One of only four recorded occurrences of alexandrite in Australia occurs near Dowerin, Western Australia. Known since 1930, the deposit was the first recorded in Australia and has yielded many small alexandrite crystals. Recent re-working of the deposit has allowed further examination of the gem-bearing rocks.
A deposit of chrysoberyl, including the variety alexandrite, occurs near Dowerin, in the southwestern region of the Archaean Yilgarn Craton, Western Australia. The deposit is situated in the northern part of the Lake Grace Terrain, a crystal component of the southwestern Yilgarn Craton, in granulite-facies gneisses adjacent to the margin of the Kellerberrin Batholith.
Beryllium mineralization at Dowerin occurs in plagioclasequartz-biotite-garnet gneiss and cross-cutting tourmaline-plagioclase veins situated adjacent to lenses of actinolite-cummingtonite-phlogopite schist. Crystals of chrysoberyl are found embedded in almandine or plagioclase, and closely intergrown with biotite and/or zincian hercynite in the host-rock gneiss. Minor Cr and Fe in the alexandrite variety of chrysoberyl were possibly derived from associated zincian hercynite and/or almandine. Trace beryl occurs as anhedral interstital grains between crystals of chrysoberyl, plagioclase and biotite, and as rare inclusions in chrysoberyl.

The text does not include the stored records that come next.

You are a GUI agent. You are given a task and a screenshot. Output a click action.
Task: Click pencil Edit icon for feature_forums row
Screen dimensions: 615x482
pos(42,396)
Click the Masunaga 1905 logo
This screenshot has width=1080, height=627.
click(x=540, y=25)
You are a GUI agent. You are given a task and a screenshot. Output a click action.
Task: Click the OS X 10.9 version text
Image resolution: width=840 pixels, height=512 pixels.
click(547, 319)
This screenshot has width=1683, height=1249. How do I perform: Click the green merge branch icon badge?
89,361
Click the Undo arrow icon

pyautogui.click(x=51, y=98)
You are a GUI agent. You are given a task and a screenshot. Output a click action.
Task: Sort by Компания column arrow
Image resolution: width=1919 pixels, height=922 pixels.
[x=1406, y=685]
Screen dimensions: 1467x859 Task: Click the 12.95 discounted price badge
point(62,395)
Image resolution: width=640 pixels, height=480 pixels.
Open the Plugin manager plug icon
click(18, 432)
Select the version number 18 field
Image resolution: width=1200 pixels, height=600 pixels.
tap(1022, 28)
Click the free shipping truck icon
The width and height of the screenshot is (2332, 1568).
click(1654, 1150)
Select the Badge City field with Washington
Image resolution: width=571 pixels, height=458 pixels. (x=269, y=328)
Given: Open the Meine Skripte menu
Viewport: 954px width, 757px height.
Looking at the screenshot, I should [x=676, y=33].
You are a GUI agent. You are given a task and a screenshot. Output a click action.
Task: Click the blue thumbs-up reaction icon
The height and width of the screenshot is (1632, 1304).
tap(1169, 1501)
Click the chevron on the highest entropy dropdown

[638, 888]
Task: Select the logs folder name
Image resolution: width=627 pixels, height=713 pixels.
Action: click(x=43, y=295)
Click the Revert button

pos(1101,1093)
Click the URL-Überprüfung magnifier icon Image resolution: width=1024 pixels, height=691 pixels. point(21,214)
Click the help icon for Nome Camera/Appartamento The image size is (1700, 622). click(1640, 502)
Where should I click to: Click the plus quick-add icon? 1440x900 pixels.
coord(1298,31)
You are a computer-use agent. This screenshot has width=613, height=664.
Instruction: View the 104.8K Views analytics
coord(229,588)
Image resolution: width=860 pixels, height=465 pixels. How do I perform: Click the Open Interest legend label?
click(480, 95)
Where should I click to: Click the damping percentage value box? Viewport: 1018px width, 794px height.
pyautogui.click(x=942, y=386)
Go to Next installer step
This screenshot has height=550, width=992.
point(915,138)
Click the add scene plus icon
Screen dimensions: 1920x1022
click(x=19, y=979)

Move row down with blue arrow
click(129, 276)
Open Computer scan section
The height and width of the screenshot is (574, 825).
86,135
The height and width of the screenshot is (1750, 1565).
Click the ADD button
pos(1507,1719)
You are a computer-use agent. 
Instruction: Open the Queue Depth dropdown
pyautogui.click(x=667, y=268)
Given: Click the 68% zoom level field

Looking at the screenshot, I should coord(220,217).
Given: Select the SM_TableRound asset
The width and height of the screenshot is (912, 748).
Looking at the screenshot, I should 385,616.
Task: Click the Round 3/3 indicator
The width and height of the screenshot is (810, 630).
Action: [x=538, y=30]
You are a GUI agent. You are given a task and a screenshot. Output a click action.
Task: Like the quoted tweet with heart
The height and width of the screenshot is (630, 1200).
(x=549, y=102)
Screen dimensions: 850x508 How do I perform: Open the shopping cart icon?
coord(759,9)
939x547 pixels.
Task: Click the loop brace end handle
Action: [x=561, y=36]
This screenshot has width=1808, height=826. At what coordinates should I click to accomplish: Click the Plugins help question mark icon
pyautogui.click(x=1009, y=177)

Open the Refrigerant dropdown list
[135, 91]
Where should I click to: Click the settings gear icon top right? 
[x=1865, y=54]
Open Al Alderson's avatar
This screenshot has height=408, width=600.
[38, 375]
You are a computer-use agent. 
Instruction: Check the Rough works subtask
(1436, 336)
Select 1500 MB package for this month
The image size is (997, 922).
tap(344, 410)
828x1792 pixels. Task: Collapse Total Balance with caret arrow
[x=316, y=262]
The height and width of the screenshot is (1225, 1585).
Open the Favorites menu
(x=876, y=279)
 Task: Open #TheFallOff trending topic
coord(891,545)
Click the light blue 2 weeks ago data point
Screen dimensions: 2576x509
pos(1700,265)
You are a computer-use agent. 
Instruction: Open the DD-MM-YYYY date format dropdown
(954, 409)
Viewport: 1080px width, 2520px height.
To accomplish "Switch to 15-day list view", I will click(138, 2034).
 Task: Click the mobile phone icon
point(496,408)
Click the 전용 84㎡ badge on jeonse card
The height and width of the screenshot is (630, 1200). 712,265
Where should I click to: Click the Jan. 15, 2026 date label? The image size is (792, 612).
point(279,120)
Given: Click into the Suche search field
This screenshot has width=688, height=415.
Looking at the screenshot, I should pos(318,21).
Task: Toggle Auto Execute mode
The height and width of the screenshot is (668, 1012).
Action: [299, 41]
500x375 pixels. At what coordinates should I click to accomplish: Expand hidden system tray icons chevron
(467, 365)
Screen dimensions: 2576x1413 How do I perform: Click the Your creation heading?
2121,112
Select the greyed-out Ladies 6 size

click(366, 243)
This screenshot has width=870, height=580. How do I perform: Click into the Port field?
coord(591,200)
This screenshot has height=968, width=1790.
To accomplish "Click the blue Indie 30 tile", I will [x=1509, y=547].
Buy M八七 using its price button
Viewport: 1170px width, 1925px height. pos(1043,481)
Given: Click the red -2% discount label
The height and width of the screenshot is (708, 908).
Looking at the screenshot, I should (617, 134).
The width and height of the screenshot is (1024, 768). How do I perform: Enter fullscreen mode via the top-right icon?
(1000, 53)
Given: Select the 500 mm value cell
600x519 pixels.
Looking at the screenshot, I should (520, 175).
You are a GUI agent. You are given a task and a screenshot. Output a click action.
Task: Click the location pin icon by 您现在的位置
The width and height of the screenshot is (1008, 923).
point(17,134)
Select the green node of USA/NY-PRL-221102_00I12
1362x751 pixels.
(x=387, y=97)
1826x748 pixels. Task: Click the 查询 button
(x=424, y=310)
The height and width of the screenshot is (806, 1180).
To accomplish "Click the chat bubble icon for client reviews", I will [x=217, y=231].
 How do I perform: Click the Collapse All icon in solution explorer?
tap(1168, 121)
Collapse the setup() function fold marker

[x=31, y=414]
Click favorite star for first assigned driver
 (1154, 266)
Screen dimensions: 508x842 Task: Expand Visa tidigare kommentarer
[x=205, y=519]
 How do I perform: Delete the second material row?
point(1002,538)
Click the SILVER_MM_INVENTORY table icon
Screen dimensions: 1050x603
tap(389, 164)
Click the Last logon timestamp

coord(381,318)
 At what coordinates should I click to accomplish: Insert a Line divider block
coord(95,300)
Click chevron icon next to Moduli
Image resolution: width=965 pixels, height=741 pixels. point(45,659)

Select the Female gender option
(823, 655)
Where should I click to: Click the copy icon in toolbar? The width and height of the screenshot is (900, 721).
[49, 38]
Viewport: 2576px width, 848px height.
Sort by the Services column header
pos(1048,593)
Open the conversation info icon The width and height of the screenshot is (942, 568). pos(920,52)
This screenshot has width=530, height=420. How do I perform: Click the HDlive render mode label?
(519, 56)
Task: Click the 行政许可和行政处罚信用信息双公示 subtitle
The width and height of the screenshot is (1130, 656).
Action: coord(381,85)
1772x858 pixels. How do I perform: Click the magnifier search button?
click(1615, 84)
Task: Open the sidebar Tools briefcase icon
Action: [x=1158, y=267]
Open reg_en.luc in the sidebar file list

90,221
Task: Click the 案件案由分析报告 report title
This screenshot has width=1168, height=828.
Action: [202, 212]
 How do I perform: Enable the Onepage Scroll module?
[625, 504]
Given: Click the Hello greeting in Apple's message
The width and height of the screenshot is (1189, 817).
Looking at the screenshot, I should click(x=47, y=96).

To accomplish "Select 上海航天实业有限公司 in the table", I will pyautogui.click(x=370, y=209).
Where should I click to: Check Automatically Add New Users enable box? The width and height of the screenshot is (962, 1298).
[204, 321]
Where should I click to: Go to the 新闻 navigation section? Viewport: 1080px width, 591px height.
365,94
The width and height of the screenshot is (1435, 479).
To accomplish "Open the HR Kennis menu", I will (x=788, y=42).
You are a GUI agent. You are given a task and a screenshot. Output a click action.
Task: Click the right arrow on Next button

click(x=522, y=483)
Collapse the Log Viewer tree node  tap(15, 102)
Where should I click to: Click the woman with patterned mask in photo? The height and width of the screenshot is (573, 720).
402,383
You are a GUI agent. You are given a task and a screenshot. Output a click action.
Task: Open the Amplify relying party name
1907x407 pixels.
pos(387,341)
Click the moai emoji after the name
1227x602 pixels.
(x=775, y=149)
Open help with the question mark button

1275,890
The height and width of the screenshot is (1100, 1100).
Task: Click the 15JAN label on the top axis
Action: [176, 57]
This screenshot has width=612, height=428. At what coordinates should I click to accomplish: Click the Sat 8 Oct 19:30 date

Textural and mineral chemical evidence suggests that chrysoberyl and zincian spinels formed during granulite-facies regional metamorphism and probably pre-dated the formation of metamorphic tourmaline-plagioclase veins during the same metamorphic episode. The Be, B and Zn required to form chrysoberyl, beryl, tourmaline and zincian spinels may have been released by metamorphic reactions in host-rock metapelites during prograde granulite-facies metamorphism.